* **EXERCICES À TRAITER**
• A. Recopiez le passage du récit qui va de « Soudain l’urgence l’emporta » jusqu'à « d’amour sans parole. ».
• B. D'après le récit, quel objet Mia emporta-t-elle avec les affaires de sa mère lors du départ pour l'hôpital ?

* **DOCUMENT**
====================
Les jours s’égrainaient au rythme des grilles dont Mia franchissait les étapes avec une détermination fébrile et appliquée. Quand sa mère n’était pas trop fatiguée, elles regardaient,encore complices, des films de « filles » en faisant semblant d’oublier. Mais sans poser le tricot qui, dans la lumière, exhibait une dentelle lumineuse. Si épuisée et fragile qu’elle fût, elle s’inquiétait gentiment de sa « Violette » : elle était si pressée!
Soudain l’urgence l’emporta à l’hôpital. Sans qu’elle le sache, elle avait déjà fui dans un monde où ni le tricot ni sa fille n’avait plus leur place. Avec ses affaires, dans l’affolement, Mia emporta le poncho inachevé comme un malheureux doudou qui pourrait lui épargner le pire.
Pendant de longs jours encore, elle s’acharna sur son ouvrage refusant d’envisager la fin, tricotant sans s’arrêter sous l’œil interrogateur des infirmières et des médecins. Tricoter, c’était la garder vivante, c’était l’espoir de voir se réveiller enfin la belle-au-dormant d’un sommeil trop profond, c’était des mots d’amour sans parole.
====================
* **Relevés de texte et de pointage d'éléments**
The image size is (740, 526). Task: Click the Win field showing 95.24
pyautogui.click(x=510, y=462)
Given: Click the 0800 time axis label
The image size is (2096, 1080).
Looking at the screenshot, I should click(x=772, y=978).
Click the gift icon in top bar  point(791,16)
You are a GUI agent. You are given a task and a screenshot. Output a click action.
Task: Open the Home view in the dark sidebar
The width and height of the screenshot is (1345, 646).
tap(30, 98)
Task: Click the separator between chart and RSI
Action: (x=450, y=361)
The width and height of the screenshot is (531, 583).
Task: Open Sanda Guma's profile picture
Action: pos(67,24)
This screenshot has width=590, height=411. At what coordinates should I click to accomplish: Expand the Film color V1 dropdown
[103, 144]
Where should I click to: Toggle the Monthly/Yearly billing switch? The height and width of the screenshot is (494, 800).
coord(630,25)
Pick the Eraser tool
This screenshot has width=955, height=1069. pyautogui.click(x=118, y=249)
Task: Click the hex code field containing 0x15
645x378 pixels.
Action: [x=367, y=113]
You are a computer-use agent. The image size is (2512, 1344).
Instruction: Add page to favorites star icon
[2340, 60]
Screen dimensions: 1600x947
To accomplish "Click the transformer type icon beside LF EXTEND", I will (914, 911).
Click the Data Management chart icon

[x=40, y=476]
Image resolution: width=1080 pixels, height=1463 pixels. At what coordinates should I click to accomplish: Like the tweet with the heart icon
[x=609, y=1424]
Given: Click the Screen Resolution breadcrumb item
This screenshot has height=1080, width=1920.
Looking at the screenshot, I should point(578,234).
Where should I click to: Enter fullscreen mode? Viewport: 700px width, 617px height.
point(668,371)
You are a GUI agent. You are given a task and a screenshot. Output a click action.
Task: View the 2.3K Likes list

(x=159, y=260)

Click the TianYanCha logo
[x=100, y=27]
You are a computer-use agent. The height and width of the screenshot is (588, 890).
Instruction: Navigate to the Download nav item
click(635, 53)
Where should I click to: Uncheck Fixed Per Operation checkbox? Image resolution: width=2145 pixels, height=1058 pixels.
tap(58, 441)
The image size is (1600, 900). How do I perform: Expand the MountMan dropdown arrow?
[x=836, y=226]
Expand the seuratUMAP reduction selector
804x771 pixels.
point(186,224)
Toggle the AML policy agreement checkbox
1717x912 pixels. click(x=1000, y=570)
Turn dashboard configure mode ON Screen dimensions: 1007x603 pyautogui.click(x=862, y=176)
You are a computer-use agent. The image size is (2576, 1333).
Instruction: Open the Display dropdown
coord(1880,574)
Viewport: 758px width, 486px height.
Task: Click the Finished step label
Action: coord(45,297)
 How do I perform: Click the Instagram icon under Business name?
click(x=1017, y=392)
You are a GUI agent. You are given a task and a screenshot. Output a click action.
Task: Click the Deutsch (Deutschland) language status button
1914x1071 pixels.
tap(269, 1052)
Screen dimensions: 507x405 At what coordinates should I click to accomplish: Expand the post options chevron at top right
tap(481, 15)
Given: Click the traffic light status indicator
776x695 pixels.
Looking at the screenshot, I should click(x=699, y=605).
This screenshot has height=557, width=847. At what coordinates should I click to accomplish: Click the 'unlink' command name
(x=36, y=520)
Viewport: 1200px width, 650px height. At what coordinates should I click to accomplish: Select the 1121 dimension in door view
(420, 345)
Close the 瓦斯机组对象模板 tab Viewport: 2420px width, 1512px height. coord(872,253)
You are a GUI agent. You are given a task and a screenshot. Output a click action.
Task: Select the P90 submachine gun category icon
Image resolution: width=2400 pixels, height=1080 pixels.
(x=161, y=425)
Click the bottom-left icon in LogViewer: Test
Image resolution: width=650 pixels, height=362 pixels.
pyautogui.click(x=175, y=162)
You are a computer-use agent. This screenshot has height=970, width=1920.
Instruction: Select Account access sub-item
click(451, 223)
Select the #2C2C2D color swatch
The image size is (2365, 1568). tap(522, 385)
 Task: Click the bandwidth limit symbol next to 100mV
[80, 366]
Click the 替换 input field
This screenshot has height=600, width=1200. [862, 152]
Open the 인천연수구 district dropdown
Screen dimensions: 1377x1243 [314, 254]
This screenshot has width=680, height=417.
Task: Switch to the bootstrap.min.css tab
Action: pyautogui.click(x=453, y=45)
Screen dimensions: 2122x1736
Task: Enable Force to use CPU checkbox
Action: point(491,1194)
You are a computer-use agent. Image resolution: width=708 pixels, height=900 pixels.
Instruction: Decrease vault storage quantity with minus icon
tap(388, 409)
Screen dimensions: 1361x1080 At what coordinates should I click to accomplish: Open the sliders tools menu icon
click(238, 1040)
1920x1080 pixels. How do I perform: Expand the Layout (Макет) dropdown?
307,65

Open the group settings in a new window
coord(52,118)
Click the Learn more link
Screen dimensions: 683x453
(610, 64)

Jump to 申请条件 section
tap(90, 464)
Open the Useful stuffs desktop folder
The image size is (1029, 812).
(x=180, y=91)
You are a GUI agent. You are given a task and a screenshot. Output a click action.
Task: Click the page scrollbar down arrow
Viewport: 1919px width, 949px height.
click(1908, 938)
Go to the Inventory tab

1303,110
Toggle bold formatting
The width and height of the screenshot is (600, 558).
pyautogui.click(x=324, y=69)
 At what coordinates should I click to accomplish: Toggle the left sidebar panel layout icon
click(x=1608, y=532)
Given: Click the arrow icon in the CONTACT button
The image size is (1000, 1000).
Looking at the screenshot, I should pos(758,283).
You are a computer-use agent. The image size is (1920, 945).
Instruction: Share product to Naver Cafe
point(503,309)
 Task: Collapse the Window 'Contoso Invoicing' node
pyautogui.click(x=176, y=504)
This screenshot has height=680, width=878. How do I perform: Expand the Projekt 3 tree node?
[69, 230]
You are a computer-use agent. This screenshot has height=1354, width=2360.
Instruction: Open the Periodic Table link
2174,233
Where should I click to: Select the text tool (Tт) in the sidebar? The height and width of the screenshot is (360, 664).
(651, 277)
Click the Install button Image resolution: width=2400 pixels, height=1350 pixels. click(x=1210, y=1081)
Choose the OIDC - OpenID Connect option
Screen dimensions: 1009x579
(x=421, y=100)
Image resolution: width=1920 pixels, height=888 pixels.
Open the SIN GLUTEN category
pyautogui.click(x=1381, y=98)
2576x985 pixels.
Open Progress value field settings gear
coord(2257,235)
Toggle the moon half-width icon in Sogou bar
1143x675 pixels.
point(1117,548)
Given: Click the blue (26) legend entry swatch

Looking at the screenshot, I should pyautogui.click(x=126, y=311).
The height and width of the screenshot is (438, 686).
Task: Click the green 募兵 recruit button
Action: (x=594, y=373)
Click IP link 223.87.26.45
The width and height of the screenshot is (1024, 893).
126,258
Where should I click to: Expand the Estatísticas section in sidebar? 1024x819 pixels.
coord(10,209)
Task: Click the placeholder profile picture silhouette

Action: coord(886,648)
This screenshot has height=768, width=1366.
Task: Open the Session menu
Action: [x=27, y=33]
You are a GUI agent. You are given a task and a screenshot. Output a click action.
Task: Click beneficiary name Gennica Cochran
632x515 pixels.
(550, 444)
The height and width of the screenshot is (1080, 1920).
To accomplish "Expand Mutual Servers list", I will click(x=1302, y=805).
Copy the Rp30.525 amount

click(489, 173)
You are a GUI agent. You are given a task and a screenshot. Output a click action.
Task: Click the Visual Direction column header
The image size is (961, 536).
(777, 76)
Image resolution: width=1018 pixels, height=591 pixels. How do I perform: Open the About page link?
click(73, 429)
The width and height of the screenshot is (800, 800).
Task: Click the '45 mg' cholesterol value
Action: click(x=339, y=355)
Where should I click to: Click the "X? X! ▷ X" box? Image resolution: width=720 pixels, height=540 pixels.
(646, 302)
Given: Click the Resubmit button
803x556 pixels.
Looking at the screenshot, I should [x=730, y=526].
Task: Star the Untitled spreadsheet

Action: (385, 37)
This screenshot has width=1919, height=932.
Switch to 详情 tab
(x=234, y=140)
====================
* **RÉPONSES PAR EXERCICE**
• A.
Soudain l’urgence l’emporta à l’hôpital. Sans qu’elle le sache, elle avait déjà fui dans un monde où ni le tricot ni sa fille n’avait plus leur place. Avec ses affaires, dans l’affolement, Mia emporta le poncho inachevé comme un malheureux doudou qui pourrait lui épargner le pire.
Pendant de longs jours encore, elle s’acharna sur son ouvrage refusant d’envisager la fin, tricotant sans s’arrêter sous l’œil interrogateur des infirmières et des médecins. Tricoter, c’était la garder vivante, c’était l’espoir de voir se réveiller enfin la belle-au-dormant d’un sommeil trop profond, c’était des mots d’amour sans parole.

• B. Le poncho inachevé.